Michèle Desbordes nous raconte alors cette étrange complicité qui se noue progressivement entre cette paysanne, qui s’occupe de leur intérieur et qui s’efforce à la plus grande transparence, et cet artiste vieillissant, qui porte comme un regard ultime sur le monde. Il y a d’abord les silences et les jeux de regards, parfois appuyés, souvent furtifs. Chacun s’observe, songe et conjecture. Michèle Desbordes, s’appuyant sur une écriture extrêmement précise et sur une alternance des points de vue proche de la technique du champ/ contrechamp, souligne combien ces deux regards divergents sur le monde vont finalement se rencontrer et générer une complicité évidente entre ces deux êtres que tout oppose. Le maître, qui ne quitte jamais ses carnets dans lesquels il dessine et écrit, cherche un certain repos de l’âme que cette femme semble susceptible de lui offrir. Mais si l’écriture l’apaise, à l’évidence, lui permet de mettre de l’ordre dans son esprit, dans sa vie et de repousser les ombres, il apprivoise parallèlement la servante et dompte ses silences. Leur acuité visuelle particulière, leur goût et leur sens des couleurs ainsi que leur penchant pou les synesthésies les réunissent.
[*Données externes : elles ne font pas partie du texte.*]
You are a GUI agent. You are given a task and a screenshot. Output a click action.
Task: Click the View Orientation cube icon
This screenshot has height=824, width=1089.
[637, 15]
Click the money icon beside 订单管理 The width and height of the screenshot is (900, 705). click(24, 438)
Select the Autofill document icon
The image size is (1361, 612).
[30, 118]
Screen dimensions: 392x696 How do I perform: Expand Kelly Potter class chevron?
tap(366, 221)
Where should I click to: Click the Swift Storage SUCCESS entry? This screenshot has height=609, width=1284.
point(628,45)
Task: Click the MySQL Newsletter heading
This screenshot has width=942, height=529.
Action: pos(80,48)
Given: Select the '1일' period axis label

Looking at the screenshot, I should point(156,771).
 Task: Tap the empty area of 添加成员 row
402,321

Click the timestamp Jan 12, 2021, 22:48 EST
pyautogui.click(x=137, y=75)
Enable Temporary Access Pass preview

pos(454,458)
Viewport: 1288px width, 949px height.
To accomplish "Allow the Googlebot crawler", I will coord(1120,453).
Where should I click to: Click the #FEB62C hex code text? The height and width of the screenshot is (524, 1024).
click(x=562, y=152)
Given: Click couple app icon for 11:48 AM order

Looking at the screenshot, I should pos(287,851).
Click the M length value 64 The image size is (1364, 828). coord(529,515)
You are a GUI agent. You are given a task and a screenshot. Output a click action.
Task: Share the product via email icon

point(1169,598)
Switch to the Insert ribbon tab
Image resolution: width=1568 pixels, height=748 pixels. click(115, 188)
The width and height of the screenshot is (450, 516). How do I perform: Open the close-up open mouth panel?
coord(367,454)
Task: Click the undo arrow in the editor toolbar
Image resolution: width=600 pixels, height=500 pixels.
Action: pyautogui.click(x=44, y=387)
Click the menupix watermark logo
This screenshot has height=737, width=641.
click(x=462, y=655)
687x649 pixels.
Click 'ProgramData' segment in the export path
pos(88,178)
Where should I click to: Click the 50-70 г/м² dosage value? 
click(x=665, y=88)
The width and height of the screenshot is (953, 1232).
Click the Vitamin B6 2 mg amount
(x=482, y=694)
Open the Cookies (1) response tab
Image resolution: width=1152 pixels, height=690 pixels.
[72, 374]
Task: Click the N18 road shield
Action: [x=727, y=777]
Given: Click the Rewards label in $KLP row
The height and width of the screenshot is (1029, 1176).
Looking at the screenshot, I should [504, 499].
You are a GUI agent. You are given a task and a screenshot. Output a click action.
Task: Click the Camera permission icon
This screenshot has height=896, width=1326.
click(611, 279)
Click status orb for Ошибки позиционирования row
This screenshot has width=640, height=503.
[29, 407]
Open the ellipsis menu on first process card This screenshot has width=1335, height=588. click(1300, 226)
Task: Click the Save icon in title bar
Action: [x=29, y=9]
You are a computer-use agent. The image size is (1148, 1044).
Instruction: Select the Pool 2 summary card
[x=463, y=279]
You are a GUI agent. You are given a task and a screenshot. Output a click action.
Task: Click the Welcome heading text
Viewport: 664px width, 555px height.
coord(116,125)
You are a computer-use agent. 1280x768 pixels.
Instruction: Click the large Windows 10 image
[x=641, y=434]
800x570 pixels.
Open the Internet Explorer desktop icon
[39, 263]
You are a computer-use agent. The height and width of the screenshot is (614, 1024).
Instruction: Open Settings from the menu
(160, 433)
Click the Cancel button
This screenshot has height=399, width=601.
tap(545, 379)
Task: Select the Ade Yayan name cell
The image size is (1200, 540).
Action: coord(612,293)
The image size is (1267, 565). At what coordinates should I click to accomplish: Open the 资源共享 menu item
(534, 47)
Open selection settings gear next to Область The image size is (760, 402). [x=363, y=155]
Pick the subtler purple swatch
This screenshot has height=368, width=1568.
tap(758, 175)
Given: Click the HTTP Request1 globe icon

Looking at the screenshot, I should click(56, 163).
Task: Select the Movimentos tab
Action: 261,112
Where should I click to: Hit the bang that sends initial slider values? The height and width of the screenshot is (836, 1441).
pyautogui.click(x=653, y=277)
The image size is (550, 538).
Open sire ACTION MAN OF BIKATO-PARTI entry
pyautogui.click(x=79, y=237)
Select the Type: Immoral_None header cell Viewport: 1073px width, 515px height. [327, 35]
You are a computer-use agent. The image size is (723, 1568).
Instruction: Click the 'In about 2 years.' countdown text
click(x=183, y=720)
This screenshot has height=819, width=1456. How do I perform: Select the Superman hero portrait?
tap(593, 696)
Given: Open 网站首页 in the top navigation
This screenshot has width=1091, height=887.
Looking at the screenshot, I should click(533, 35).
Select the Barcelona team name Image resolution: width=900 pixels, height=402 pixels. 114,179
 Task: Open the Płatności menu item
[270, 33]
« et tout le temps qu’il la regardait il se rappelait le passé, derrière les regards et les odeurs, cherchait la tiédeur et l’odeur de sa peau, les images… ».
A travers la description de leur quotidien et de leurs humeurs fortement marqués par les saisons, l’auteure dévoile l’intimité de ces deux là, qui se perdent dans de longues conversations comme pour esquiver l’essentiel. Les non-dits restent pesants, tout comme l’écriture poétique de Desbordes qui s’enlise un peu, à mon sens, dans les paysages des bords de Loire. Pourtant une demande lui brûle les lèvres…Si les saisons semblent s’enchaîner à un rythme effréné, celui du récit est d’une lenteur ennuyeuse.